### Data extract

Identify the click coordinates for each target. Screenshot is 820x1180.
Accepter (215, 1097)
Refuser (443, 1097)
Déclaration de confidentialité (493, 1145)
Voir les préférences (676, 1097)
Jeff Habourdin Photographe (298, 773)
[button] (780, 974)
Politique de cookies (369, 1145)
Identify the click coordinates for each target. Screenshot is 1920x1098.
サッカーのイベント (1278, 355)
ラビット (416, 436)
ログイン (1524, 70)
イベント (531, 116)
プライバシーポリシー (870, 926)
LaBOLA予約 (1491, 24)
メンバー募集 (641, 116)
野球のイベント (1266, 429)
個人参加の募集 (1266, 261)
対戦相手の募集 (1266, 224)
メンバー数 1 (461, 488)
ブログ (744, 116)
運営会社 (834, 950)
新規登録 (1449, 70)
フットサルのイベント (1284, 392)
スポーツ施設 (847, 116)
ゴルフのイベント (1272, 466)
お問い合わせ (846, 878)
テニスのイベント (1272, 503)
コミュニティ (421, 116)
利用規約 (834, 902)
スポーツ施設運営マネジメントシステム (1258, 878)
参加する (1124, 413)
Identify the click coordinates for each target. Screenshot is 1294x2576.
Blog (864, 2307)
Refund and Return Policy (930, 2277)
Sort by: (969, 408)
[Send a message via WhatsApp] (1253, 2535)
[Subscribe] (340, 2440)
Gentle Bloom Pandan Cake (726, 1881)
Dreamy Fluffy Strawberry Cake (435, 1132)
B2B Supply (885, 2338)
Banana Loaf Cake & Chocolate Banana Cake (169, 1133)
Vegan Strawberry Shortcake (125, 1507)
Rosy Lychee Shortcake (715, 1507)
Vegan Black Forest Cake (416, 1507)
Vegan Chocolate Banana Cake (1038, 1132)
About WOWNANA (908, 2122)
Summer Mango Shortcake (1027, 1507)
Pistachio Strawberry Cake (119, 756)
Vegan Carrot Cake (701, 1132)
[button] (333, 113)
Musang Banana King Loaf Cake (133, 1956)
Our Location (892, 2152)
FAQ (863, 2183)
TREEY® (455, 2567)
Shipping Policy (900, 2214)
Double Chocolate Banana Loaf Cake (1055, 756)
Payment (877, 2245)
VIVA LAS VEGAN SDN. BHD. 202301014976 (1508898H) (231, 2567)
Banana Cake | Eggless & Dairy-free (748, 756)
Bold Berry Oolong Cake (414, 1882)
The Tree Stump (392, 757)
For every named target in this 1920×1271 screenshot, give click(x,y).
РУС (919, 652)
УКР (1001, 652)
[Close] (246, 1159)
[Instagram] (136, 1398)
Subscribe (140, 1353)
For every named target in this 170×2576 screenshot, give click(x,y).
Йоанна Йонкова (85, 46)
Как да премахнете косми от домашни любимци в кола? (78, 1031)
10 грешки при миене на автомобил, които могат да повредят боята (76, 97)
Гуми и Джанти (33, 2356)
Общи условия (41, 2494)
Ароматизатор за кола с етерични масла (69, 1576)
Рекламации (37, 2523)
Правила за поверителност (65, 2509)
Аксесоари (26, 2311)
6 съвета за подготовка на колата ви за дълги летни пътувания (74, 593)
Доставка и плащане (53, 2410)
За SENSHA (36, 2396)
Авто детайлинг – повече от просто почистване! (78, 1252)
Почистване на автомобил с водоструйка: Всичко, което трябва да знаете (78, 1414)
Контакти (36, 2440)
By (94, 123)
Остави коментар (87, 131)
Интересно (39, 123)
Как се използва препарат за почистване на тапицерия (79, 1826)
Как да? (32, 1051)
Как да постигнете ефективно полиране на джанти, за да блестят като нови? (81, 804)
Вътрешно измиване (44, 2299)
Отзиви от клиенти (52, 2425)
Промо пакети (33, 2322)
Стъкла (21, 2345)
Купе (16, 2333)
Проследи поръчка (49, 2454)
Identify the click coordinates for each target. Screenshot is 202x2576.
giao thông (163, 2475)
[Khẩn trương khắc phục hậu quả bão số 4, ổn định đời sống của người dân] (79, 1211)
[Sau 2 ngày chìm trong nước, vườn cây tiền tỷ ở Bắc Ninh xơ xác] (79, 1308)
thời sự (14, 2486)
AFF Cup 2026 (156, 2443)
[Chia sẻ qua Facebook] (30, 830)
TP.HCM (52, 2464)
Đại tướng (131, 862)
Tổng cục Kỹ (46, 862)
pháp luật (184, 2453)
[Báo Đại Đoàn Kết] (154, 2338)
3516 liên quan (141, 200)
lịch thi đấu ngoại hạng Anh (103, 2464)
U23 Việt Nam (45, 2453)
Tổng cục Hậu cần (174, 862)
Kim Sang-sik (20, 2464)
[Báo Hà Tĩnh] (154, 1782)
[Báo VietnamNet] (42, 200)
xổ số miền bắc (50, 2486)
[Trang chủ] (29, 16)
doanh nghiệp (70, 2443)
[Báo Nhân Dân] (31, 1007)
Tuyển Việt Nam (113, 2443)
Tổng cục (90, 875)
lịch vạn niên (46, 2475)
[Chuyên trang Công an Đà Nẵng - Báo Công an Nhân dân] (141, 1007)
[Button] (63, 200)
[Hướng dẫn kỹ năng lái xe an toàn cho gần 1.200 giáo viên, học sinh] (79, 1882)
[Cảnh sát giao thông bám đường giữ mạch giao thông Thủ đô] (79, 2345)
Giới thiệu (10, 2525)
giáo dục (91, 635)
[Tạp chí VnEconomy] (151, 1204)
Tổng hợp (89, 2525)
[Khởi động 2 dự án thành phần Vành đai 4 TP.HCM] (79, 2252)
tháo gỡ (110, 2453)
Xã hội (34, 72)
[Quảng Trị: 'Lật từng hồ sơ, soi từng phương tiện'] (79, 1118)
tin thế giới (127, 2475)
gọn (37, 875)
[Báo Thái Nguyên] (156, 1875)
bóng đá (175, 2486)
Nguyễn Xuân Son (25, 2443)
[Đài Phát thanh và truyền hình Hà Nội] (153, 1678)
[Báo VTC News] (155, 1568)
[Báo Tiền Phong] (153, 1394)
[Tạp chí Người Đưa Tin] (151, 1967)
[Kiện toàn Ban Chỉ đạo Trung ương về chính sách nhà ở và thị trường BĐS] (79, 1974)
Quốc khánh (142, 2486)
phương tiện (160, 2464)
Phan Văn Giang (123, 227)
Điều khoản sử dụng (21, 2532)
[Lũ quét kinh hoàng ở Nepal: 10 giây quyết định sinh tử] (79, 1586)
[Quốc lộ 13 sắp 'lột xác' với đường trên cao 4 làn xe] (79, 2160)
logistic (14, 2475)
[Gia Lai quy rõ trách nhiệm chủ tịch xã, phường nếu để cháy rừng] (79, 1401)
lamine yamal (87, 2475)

### Exercise goal
In the lines above, every record is to be repeated exactly.

### Problem solution
Identify the click coordinates for each target. Screenshot is 820x1180.
Accepter (215, 1097)
Refuser (443, 1097)
Déclaration de confidentialité (493, 1145)
Voir les préférences (676, 1097)
Jeff Habourdin Photographe (298, 773)
[button] (780, 974)
Politique de cookies (369, 1145)
Identify the click coordinates for each target. Screenshot is 1920x1098.
サッカーのイベント (1278, 355)
ラビット (416, 436)
ログイン (1524, 70)
イベント (531, 116)
プライバシーポリシー (870, 926)
LaBOLA予約 (1491, 24)
メンバー募集 (641, 116)
野球のイベント (1266, 429)
個人参加の募集 (1266, 261)
対戦相手の募集 (1266, 224)
メンバー数 1 (461, 488)
ブログ (744, 116)
運営会社 (834, 950)
新規登録 (1449, 70)
フットサルのイベント (1284, 392)
スポーツ施設 (847, 116)
ゴルフのイベント (1272, 466)
お問い合わせ (846, 878)
テニスのイベント (1272, 503)
コミュニティ (421, 116)
利用規約 (834, 902)
スポーツ施設運営マネジメントシステム (1258, 878)
参加する (1124, 413)
Identify the click coordinates for each target. Screenshot is 1294x2576.
Blog (864, 2307)
Refund and Return Policy (930, 2277)
Sort by: (969, 408)
[Send a message via WhatsApp] (1253, 2535)
[Subscribe] (340, 2440)
Gentle Bloom Pandan Cake (726, 1881)
Dreamy Fluffy Strawberry Cake (435, 1132)
B2B Supply (885, 2338)
Banana Loaf Cake & Chocolate Banana Cake (169, 1133)
Vegan Strawberry Shortcake (125, 1507)
Rosy Lychee Shortcake (715, 1507)
Vegan Black Forest Cake (416, 1507)
Vegan Chocolate Banana Cake (1038, 1132)
About WOWNANA (908, 2122)
Summer Mango Shortcake (1027, 1507)
Pistachio Strawberry Cake (119, 756)
Vegan Carrot Cake (701, 1132)
[button] (333, 113)
Musang Banana King Loaf Cake (133, 1956)
Our Location (892, 2152)
FAQ (863, 2183)
TREEY® (455, 2567)
Shipping Policy (900, 2214)
Double Chocolate Banana Loaf Cake (1055, 756)
Payment (877, 2245)
VIVA LAS VEGAN SDN. BHD. 202301014976 (1508898H) (231, 2567)
Banana Cake | Eggless & Dairy-free (748, 756)
Bold Berry Oolong Cake (414, 1882)
The Tree Stump (392, 757)
For every named target in this 1920×1271 screenshot, give click(x,y).
РУС (919, 652)
УКР (1001, 652)
[Close] (246, 1159)
[Instagram] (136, 1398)
Subscribe (140, 1353)
For every named target in this 170×2576 screenshot, give click(x,y).
Йоанна Йонкова (85, 46)
Как да премахнете косми от домашни любимци в кола? (78, 1031)
10 грешки при миене на автомобил, които могат да повредят боята (76, 97)
Гуми и Джанти (33, 2356)
Общи условия (41, 2494)
Ароматизатор за кола с етерични масла (69, 1576)
Рекламации (37, 2523)
Правила за поверителност (65, 2509)
Аксесоари (26, 2311)
6 съвета за подготовка на колата ви за дълги летни пътувания (74, 593)
Доставка и плащане (53, 2410)
За SENSHA (36, 2396)
Авто детайлинг – повече от просто почистване! (78, 1252)
Почистване на автомобил с водоструйка: Всичко, което трябва да знаете (78, 1414)
Контакти (36, 2440)
By (94, 123)
Остави коментар (87, 131)
Интересно (39, 123)
Как се използва препарат за почистване на тапицерия (79, 1826)
Как да? (32, 1051)
Как да постигнете ефективно полиране на джанти, за да блестят като нови? (81, 804)
Вътрешно измиване (44, 2299)
Отзиви от клиенти (52, 2425)
Промо пакети (33, 2322)
Стъкла (21, 2345)
Купе (16, 2333)
Проследи поръчка (49, 2454)
Identify the click coordinates for each target. Screenshot is 202x2576.
giao thông (163, 2475)
[Khẩn trương khắc phục hậu quả bão số 4, ổn định đời sống của người dân] (79, 1211)
[Sau 2 ngày chìm trong nước, vườn cây tiền tỷ ở Bắc Ninh xơ xác] (79, 1308)
thời sự (14, 2486)
AFF Cup 2026 (156, 2443)
[Chia sẻ qua Facebook] (30, 830)
TP.HCM (52, 2464)
Đại tướng (131, 862)
Tổng cục Kỹ (46, 862)
pháp luật (184, 2453)
[Báo Đại Đoàn Kết] (154, 2338)
3516 liên quan (141, 200)
lịch thi đấu ngoại hạng Anh (103, 2464)
U23 Việt Nam (45, 2453)
Tổng cục Hậu cần (174, 862)
Kim Sang-sik (20, 2464)
[Báo Hà Tĩnh] (154, 1782)
[Báo VietnamNet] (42, 200)
xổ số miền bắc (50, 2486)
[Trang chủ] (29, 16)
doanh nghiệp (70, 2443)
[Báo Nhân Dân] (31, 1007)
Tuyển Việt Nam (113, 2443)
Tổng cục (90, 875)
lịch vạn niên (46, 2475)
[Chuyên trang Công an Đà Nẵng - Báo Công an Nhân dân] (141, 1007)
[Button] (63, 200)
[Hướng dẫn kỹ năng lái xe an toàn cho gần 1.200 giáo viên, học sinh] (79, 1882)
[Cảnh sát giao thông bám đường giữ mạch giao thông Thủ đô] (79, 2345)
Giới thiệu (10, 2525)
giáo dục (91, 635)
[Tạp chí VnEconomy] (151, 1204)
Tổng hợp (89, 2525)
[Khởi động 2 dự án thành phần Vành đai 4 TP.HCM] (79, 2252)
tháo gỡ (110, 2453)
Xã hội (34, 72)
[Quảng Trị: 'Lật từng hồ sơ, soi từng phương tiện'] (79, 1118)
tin thế giới (127, 2475)
gọn (37, 875)
[Báo Thái Nguyên] (156, 1875)
bóng đá (175, 2486)
Nguyễn Xuân Son (25, 2443)
[Đài Phát thanh và truyền hình Hà Nội] (153, 1678)
[Báo VTC News] (155, 1568)
[Báo Tiền Phong] (153, 1394)
[Tạp chí Người Đưa Tin] (151, 1967)
[Kiện toàn Ban Chỉ đạo Trung ương về chính sách nhà ở và thị trường BĐS] (79, 1974)
Quốc khánh (142, 2486)
phương tiện (160, 2464)
Phan Văn Giang (123, 227)
Điều khoản sử dụng (21, 2532)
[Lũ quét kinh hoàng ở Nepal: 10 giây quyết định sinh tử] (79, 1586)
[Quốc lộ 13 sắp 'lột xác' với đường trên cao 4 làn xe] (79, 2160)
logistic (14, 2475)
[Gia Lai quy rõ trách nhiệm chủ tịch xã, phường nếu để cháy rừng] (79, 1401)
lamine yamal (87, 2475)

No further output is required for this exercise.